The current timeline sits with the city owing $180,000 in earnest money at the execution of the agreement, along with $500,000 on the deal’s closing date, which currently sits at Aug. 10. Anoka will then have 90 days to pay off the rest of the $9 million balance. A significant part of the balance will come from abatement bonds, Anoka Finance Director Brenda Springer said. All dates are subject to change if all parties agree to modify the timeline.

During the June 29 meeting, Anoka City Attorney Scott Baumgartner also walked the council through several changes he made to the purchase agreement according to Council direction on June 26.

“Following the last meeting, I was directed to go back and work with the seller’s attorney to make some changes to that purchase agreement, which has been done,” Baumgartner said. Some of the changes I’ll highlight. …”

Baumgartner clarified in the document that the earnest money and $500,000 payment would go directly toward the purchase price, which would have been standard practice but is now in writing to back that up.

Language was also added to provide inspections, soil borings and environmental assessments “as are deemed necessary by the buyer at buyer’s expense” during the due diligence period, so that Anoka may inspect the property prior to purchase. Soil borings were specifically requested by Council Member Jeff Weaver at the June 26 meeting.

“I would be very curious about doing some soil borings,” Weaver said. “There’s a lot of history around there. A lot of ‘who-knows.’ We always find surprises in Anoka, we always do, because there’s so much history and it’s easy to bury things.”

Baumgartner also included a full termination option for the city for the full duration of the due diligence period, whether there was a specific reason to call off the deal or none at all.

“If there’s something that comes about during the due diligence period, whether it’s a title issue, a property issue, or no issue, the city has the right to terminate that agreement,” Baumgartner said.

One point of contention came from an additional $100,000 being asked by Lakeland on the original price of $8.9 million. Lakeland asked that the additional funds be provided for attorney fees for “ the city’s attempts to thwart and delay seller’s sale to other parties which attorneys fees and costs will be for the period beginning April 5, 2023.” Baumgartner clarified that the number came from interest that accumulated while organizing a purchase agreement. The council agreed to the cost, but not to the language used.

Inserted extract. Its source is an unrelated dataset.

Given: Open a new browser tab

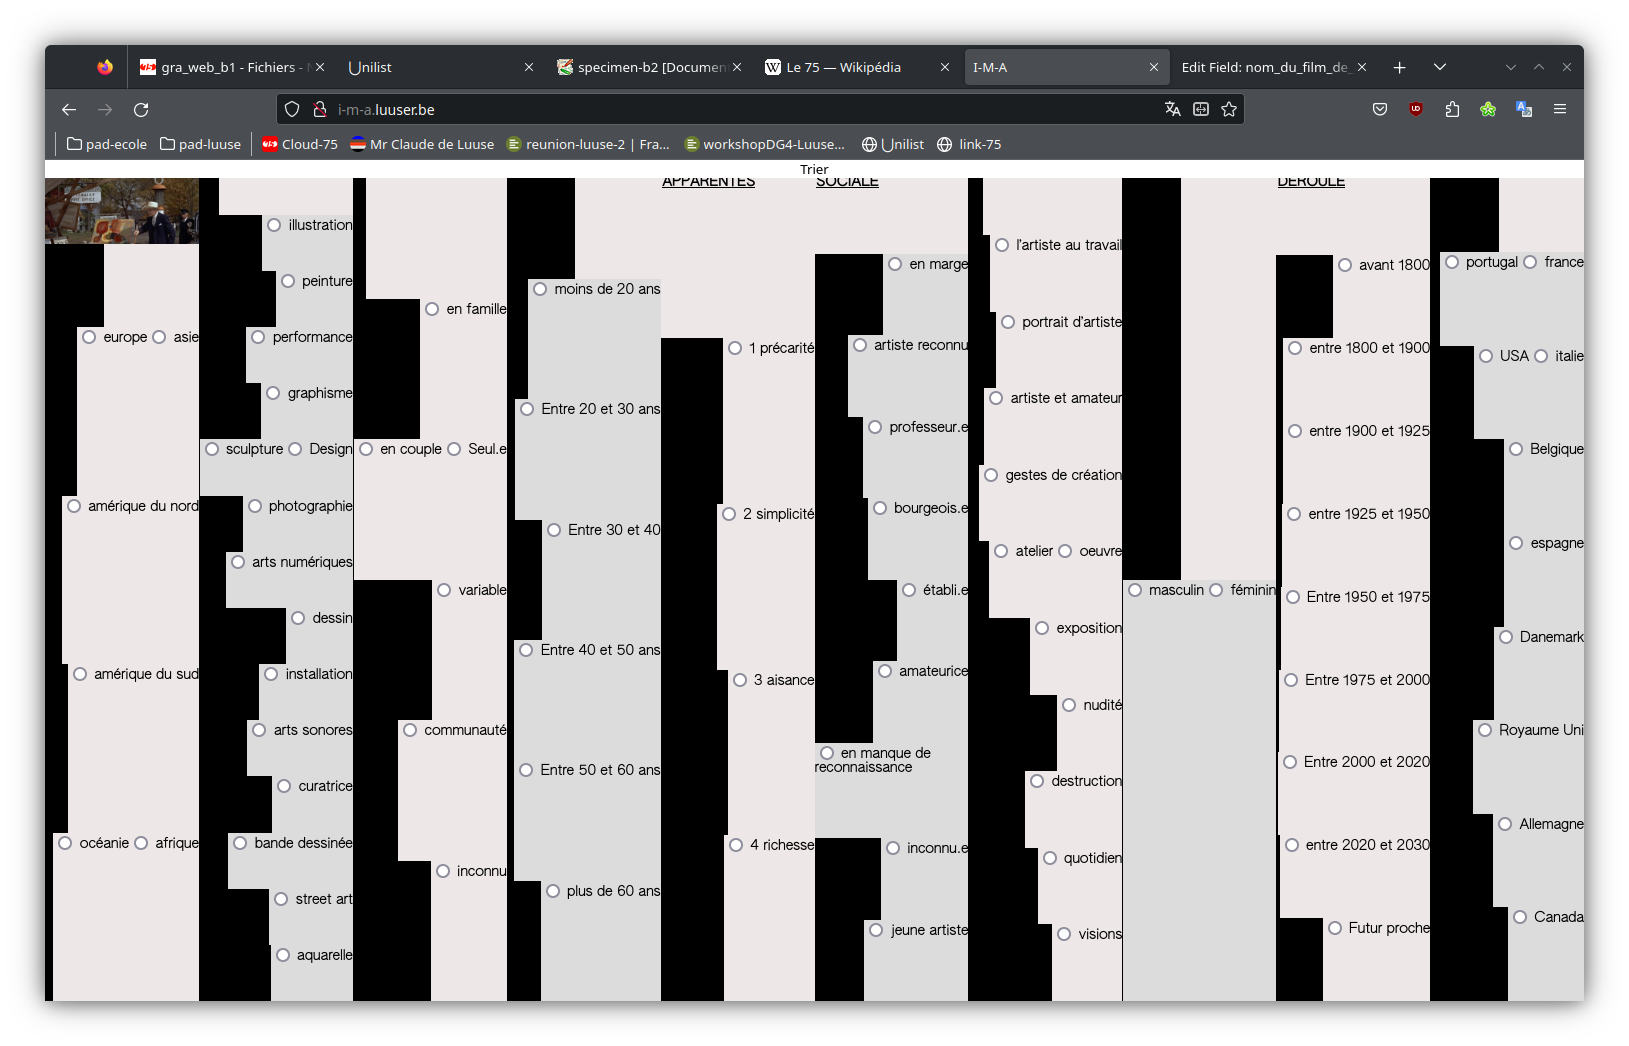Looking at the screenshot, I should point(1399,67).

“(When reading, I) objected to the language, if not the fee,” Anoka Mayor Phil Rice said. “We’ve been pretty careful to make sure this type of item is done within our own purview and rights as a city to try to help to manage development. Of course that area is and has been developing, so the words in particular that I object to in ‘thwarting their sale,’ which was not at all the intention.”

The language was removed from the agreement and the $100,000 was added to the total cost, leading to the final cost of $9 million.